WHAT THE TASK REQUIRES ▸ Copy out all the lines of the data that hold the word "relatif".

STORED DATA: Begin

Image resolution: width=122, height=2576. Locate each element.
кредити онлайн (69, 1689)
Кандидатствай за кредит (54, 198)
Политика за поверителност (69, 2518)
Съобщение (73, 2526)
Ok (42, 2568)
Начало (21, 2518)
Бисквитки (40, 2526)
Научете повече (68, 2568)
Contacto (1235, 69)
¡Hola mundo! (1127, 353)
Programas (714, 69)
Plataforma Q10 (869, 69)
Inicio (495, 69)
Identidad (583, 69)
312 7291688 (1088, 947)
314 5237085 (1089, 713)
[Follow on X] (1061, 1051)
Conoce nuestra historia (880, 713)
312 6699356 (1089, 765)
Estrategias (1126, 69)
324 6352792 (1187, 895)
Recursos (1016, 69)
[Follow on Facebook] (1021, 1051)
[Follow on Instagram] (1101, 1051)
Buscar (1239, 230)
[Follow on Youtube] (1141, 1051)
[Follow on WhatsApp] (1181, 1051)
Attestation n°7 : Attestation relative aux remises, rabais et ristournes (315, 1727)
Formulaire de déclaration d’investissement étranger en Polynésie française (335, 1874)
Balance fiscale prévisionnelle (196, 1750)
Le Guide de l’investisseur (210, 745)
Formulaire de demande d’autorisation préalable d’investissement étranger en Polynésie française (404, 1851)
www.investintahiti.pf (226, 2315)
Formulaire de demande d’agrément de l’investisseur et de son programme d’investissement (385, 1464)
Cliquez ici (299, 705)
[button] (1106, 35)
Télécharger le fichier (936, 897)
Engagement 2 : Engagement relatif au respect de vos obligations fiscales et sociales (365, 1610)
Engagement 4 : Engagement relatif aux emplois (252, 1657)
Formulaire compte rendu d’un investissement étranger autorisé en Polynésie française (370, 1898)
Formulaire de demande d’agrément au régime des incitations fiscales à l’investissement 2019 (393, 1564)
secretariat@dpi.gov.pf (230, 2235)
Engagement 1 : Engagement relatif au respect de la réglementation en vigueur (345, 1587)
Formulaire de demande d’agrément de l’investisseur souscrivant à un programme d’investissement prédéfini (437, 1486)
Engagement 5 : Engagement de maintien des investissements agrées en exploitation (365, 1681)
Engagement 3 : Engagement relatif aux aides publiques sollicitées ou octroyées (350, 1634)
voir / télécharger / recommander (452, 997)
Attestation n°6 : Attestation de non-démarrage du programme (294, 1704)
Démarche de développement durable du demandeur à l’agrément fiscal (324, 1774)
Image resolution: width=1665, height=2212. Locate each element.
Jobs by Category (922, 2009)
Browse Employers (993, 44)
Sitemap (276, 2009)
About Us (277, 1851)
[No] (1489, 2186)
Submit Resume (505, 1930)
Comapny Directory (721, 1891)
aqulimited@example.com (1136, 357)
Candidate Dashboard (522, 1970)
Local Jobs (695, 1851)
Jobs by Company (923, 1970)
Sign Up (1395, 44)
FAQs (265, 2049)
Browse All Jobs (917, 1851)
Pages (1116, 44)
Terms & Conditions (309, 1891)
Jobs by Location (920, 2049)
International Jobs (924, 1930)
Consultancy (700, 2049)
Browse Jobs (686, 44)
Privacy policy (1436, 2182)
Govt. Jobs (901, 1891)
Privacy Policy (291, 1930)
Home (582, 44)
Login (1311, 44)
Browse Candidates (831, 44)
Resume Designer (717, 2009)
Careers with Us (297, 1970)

STORED DATA: End

RESULT FOR THIS EXERCISE ▸
Engagement 2 : Engagement relatif au respect de vos obligations fiscales et sociales (365, 1610)
Engagement 4 : Engagement relatif aux emplois (252, 1657)
Engagement 1 : Engagement relatif au respect de la réglementation en vigueur (345, 1587)
Engagement 3 : Engagement relatif aux aides publiques sollicitées ou octroyées (350, 1634)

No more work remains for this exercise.